Stored items:
^^^^^^^^^^^^^^^^

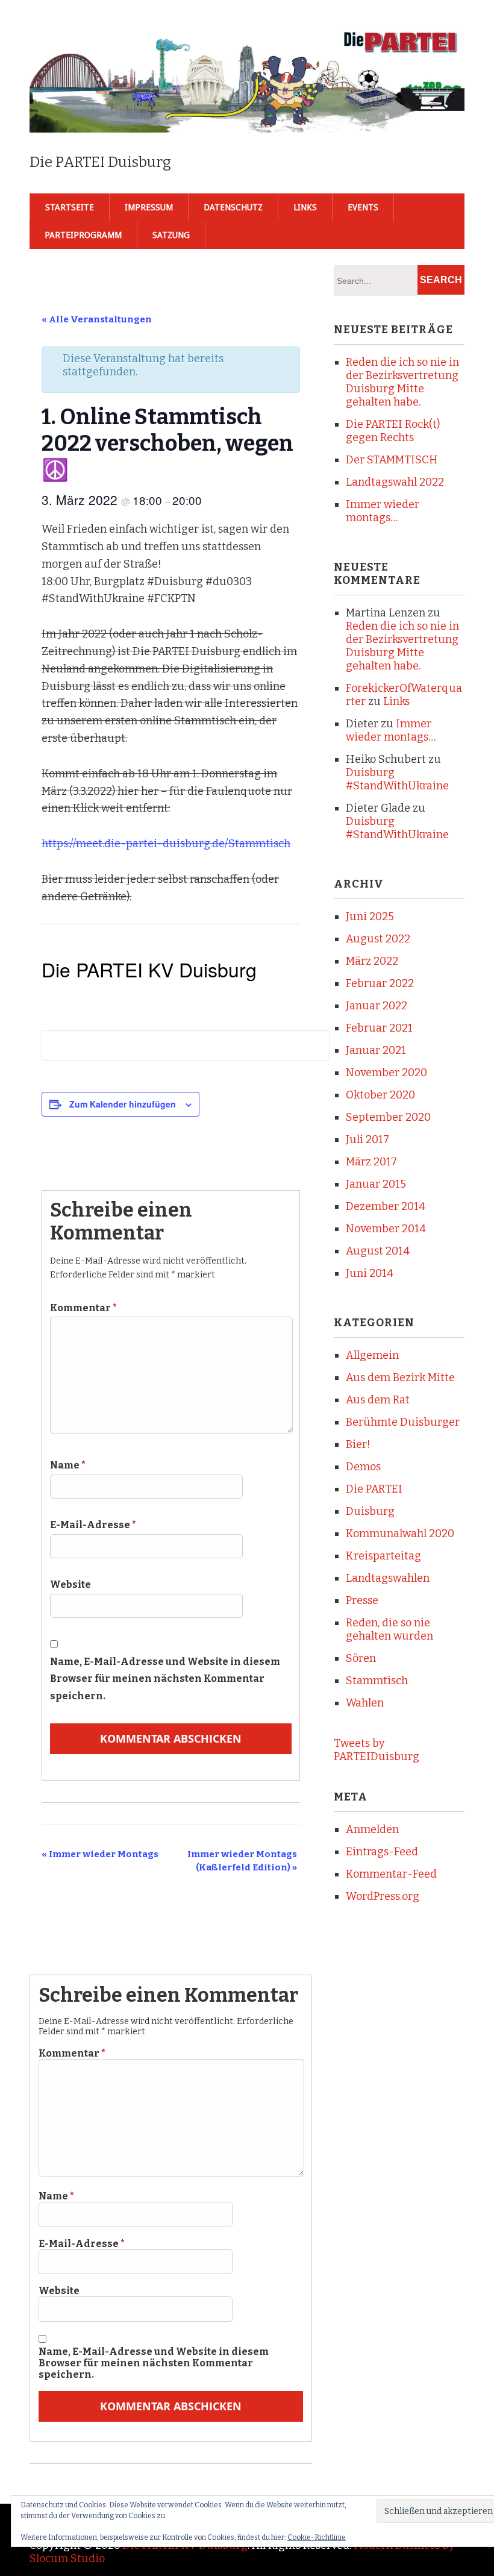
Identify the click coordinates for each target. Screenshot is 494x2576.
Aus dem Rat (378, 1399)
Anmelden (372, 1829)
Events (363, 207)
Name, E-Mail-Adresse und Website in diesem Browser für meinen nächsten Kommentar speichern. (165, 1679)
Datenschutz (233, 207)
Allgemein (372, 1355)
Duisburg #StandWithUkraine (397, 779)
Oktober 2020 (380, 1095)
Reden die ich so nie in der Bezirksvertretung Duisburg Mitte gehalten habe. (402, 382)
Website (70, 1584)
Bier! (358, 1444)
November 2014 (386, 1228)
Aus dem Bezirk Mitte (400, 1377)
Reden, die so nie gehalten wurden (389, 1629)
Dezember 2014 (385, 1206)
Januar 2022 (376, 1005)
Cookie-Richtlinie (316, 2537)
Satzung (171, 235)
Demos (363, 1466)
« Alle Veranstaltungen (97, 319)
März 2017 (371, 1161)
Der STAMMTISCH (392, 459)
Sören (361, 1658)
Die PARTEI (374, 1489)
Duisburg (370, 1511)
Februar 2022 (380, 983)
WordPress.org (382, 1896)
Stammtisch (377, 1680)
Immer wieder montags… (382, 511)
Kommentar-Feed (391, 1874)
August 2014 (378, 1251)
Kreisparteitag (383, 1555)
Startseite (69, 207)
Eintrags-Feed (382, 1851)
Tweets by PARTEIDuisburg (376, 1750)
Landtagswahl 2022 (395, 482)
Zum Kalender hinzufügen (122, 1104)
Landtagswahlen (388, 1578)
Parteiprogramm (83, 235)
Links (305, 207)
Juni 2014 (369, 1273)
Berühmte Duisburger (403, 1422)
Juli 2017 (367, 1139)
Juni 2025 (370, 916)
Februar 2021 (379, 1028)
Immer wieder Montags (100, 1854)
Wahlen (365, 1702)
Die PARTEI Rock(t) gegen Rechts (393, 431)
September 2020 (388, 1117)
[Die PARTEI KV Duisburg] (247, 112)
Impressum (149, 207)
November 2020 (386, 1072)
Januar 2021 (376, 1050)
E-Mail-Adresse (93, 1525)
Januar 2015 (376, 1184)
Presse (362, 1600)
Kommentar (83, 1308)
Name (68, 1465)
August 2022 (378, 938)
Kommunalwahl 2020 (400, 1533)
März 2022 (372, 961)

^^^^^^^^^^^^^^^^

:: TASK OBJECTIVE ::
Could you copy, exactly and with no pictures, each line from the first one above to the line holding "Oktober 2020 (380, 1095)"?

:: ANSWER SPACE ::
Identify the click coordinates for each target. Screenshot is 494x2576.
Aus dem Rat (378, 1399)
Anmelden (372, 1829)
Events (363, 207)
Name, E-Mail-Adresse und Website in diesem Browser für meinen nächsten Kommentar speichern. (165, 1679)
Datenschutz (233, 207)
Allgemein (372, 1355)
Duisburg #StandWithUkraine (397, 779)
Oktober 2020 (380, 1095)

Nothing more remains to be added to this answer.